Золовка продала мне десять пирожков и, довольная до невозможности, от себя добавила бутылку из-под водки, наполненную свежим молоком.
Я съел пять пирожков, выпил молоко и почувствовал себя как в раю. В кармане у меня еще лежало пять рублей (сумма вполне приличная). Расплываясь от благодушия, я решил еще раз обойти вокзал и рынок, чтобы купить подарки родителям и бабушке.
Выйдя на перрон, я подошел к газетному киоску.
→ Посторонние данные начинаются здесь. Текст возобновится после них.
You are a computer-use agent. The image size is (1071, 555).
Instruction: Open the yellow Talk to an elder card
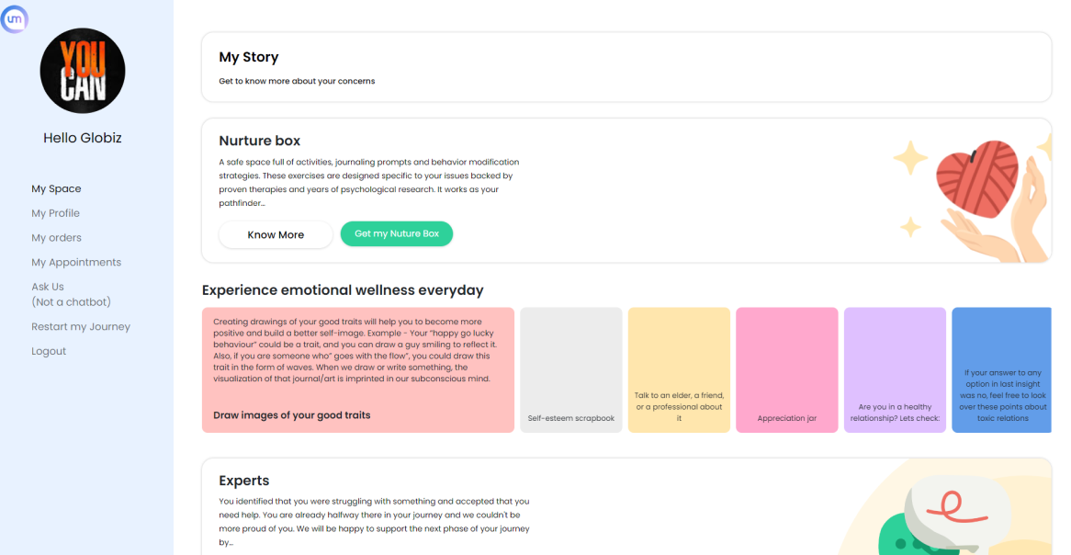click(x=679, y=369)
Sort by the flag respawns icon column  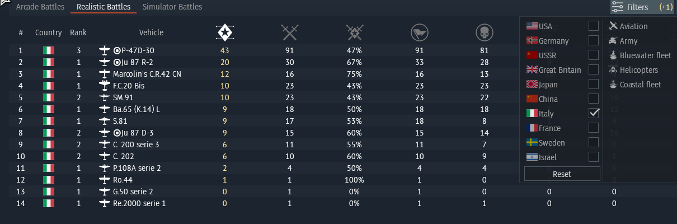coord(419,33)

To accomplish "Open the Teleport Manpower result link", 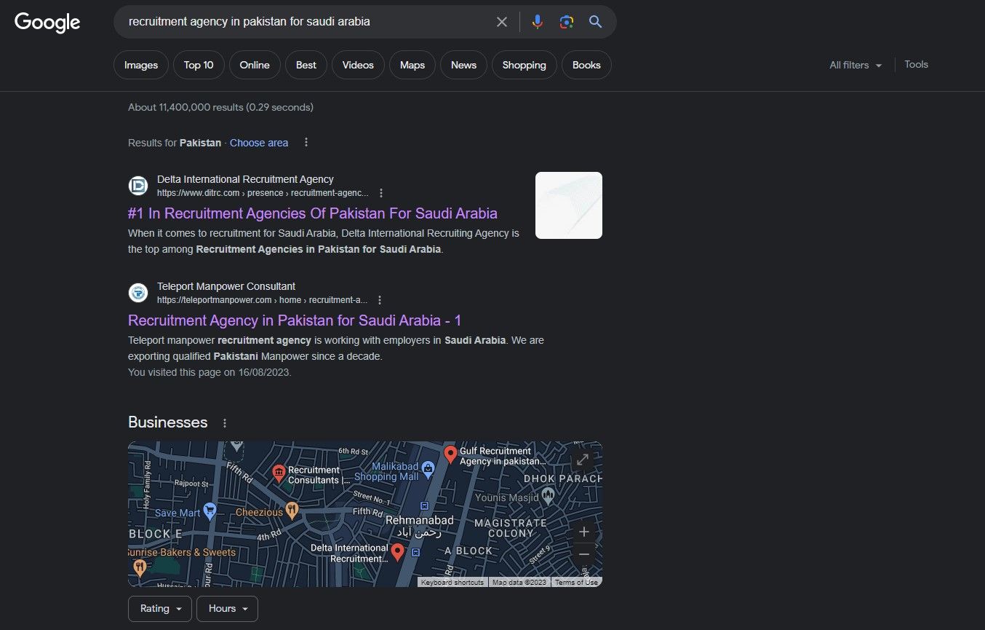I will tap(295, 320).
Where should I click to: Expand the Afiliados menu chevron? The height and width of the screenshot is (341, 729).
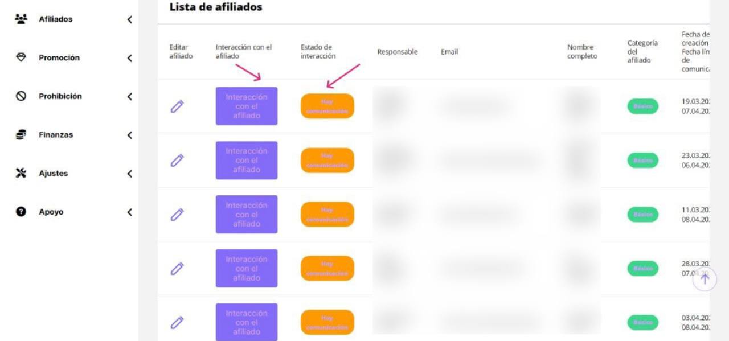click(130, 19)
Он был закрыт, на стекле висела пожелтевшая бумажка с надписью шариковой ручкой «Вернусь через 15 мин.» ,и по тому, как она выцвела, можно было сделать следующий вывод — человек, оставивший надпись, или бесконечно и необратимо влюблен, или живет в другом измерении. Я собрался повернуть обратно к рынку, но тут сквозь запыленное стекло я увидел пластинку Веры Матвеевой, совсем маленькую, всего на четыре песни. В Москве тогда было очень трудно купить пластинки с песнями бардов. Если они вдруг появлялись, то по негласному договору нужно было купить их на все деньги, сколько у тебя было, и как можно скорее обзвонить всех заинтересованных лиц и рассказать о том, что видел, где и за сколько.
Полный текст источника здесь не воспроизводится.